I often say that, even though we “know” at one level that God is the one who wants the relationship with us; God seeks to saver us; God offers unconditional love, there is another level at which we live our lives as though we were seeking the relationship and God is looking for an excuse to break it off. There are many reasons for this, probably connected with the attitudes we have absorbed from significant people in our lives. Religious leaders often model a God looking for reasons to condemn us.
We are also, regardless of our theology, infected with the need to fix ourselves. We all have some list off of which we work, some set of obligations, some ideal image. We tell ourselves that we will be happy, saved or all right, when we have successfully achieved what is on that list.
Today we celebrate Mothers’ Day. So many Mothers’ Day cards describe the “perfect mother.” They extol the virtues of motherhood. I wonder how many mothers get really depressed when they compare themselves to the ideal mother. We all fall short.

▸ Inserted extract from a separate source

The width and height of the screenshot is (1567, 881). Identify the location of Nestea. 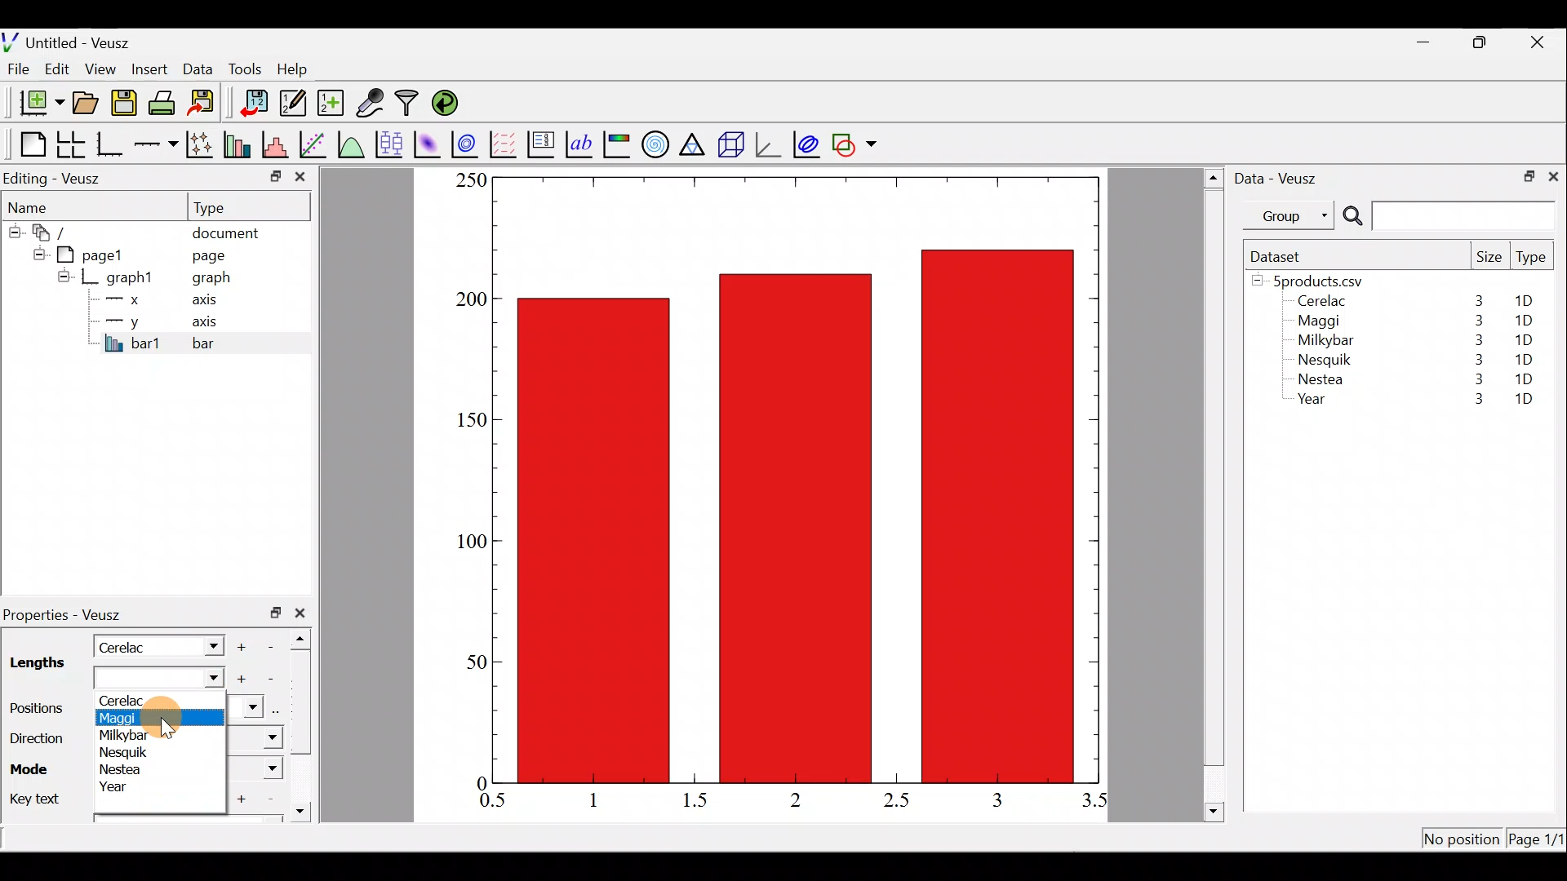
(1321, 379).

It could be our image of the ideal mother, the ideal father, the ideal priest, and the ideal _. That ideal will always condemn us in our own judgment.
Mothers are called not so much to be efficient managers of their children’s growth and development as participants in the wonderful mystery of how their life, which ultimately is a gift of God, unfolds. There are “successes” and “failures,” Above all there is grace.
Thomas Merton quotes someone in one of his journals – I remember but couldn’t find the exact source – as saying something to the effect that, “Only when a priest realizes that he is not up to his ideal as a priest and cannot be but that, despite it all, he must keep faith with it and with himself will any grace for him and his people come from his existential need.” That’s a mouthful!
What I take it to say is that I will never succeed in keeping all the demands of my life perfectly. I will never succeed in fixing myself. I will never live up to the demands of the law. But I must keep faith with my ideals and with myself. And there will be grace in that.
What do I mean by grace? Gerald May wrote a book called "Simply Sane" in which he says the ultimate sanity is when you walk into a child's bedroom and the child is asleep. In that moment, you don't have to do anything to "fix" the child or manage the child. You don't have to "fix" yourself in relation to the child. You can simply appreciate the mystery of it all. That seems like a moment of grace to me.
My prayer for the Mothers who celebrate Mothers’ day and for all of us is to live with the lightness and the freedom and the happiness of grace.
We can all recall or identify moments of sheer grace in our lives. Treasure them. Savor them. Believe that these moments of grace reflect what really is more than all our efforts and our successes and failures.
What are the moments of grace in your life? Make a list. Let gratitude come into your life. Savor them.